Stored records:
"""
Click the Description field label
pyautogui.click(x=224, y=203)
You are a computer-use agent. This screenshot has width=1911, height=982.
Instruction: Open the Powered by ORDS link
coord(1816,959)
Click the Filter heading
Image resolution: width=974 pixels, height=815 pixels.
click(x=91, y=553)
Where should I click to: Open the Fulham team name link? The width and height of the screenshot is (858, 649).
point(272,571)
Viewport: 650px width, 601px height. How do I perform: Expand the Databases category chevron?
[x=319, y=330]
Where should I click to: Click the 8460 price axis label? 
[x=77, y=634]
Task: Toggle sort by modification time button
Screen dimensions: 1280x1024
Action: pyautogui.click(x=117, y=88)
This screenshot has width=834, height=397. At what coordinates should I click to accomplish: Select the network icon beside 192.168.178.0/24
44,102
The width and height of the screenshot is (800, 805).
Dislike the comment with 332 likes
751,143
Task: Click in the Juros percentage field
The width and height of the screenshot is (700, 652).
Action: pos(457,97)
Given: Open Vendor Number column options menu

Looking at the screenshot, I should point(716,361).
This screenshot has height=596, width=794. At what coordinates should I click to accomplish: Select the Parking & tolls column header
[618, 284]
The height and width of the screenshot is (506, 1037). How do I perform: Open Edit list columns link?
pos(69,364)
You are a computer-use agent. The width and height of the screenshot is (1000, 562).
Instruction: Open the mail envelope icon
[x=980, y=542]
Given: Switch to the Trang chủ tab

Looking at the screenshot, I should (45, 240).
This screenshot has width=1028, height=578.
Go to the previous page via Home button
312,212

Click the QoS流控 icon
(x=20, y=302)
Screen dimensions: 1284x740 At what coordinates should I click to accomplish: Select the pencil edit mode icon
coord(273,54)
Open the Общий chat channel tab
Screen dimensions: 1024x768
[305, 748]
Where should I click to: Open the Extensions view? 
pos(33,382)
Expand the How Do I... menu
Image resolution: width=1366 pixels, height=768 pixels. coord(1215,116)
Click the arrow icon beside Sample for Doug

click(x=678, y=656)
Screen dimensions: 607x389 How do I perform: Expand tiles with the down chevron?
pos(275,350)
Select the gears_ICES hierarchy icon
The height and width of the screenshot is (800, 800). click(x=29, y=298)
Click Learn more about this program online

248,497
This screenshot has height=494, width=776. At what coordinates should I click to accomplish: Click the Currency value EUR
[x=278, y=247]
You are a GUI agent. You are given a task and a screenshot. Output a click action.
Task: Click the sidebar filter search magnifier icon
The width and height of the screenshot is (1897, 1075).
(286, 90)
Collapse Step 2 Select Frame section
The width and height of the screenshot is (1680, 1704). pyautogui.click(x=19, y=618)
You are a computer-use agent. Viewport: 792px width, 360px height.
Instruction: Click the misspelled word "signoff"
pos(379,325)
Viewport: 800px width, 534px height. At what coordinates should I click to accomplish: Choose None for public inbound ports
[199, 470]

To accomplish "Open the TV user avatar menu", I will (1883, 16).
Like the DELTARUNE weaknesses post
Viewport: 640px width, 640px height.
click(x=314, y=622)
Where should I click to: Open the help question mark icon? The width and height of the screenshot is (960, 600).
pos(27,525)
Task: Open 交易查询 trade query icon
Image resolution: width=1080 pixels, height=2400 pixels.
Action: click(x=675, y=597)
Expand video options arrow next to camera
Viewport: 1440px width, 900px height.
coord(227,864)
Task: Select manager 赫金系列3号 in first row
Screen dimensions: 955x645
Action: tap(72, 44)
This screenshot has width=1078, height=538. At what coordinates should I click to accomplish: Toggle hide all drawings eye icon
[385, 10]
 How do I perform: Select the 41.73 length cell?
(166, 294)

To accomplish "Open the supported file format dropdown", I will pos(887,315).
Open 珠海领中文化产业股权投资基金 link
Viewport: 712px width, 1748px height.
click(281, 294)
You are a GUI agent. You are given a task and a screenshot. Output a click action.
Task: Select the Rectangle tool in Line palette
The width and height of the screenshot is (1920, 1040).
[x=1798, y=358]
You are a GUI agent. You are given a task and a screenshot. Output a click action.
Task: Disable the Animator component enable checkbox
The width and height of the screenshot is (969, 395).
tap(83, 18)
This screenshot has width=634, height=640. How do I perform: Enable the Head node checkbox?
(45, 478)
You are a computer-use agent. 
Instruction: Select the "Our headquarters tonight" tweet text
"""
## EXERCISE REQUIREMENTS
Restate word for word only the lines above from the line containing "Click the Filter heading" to the line containing "You are a computer-use agent. The", both of them included.

## ANSWER TO THIS TASK
Click the Filter heading
Image resolution: width=974 pixels, height=815 pixels.
click(x=91, y=553)
Where should I click to: Open the Fulham team name link? The width and height of the screenshot is (858, 649).
point(272,571)
Viewport: 650px width, 601px height. How do I perform: Expand the Databases category chevron?
[x=319, y=330]
Where should I click to: Click the 8460 price axis label? 
[x=77, y=634]
Task: Toggle sort by modification time button
Screen dimensions: 1280x1024
Action: pyautogui.click(x=117, y=88)
This screenshot has width=834, height=397. At what coordinates should I click to accomplish: Select the network icon beside 192.168.178.0/24
44,102
The width and height of the screenshot is (800, 805).
Dislike the comment with 332 likes
751,143
Task: Click in the Juros percentage field
The width and height of the screenshot is (700, 652).
Action: pos(457,97)
Given: Open Vendor Number column options menu

Looking at the screenshot, I should point(716,361).
This screenshot has height=596, width=794. At what coordinates should I click to accomplish: Select the Parking & tolls column header
[618, 284]
The height and width of the screenshot is (506, 1037). How do I perform: Open Edit list columns link?
pos(69,364)
You are a computer-use agent. The width and height of the screenshot is (1000, 562).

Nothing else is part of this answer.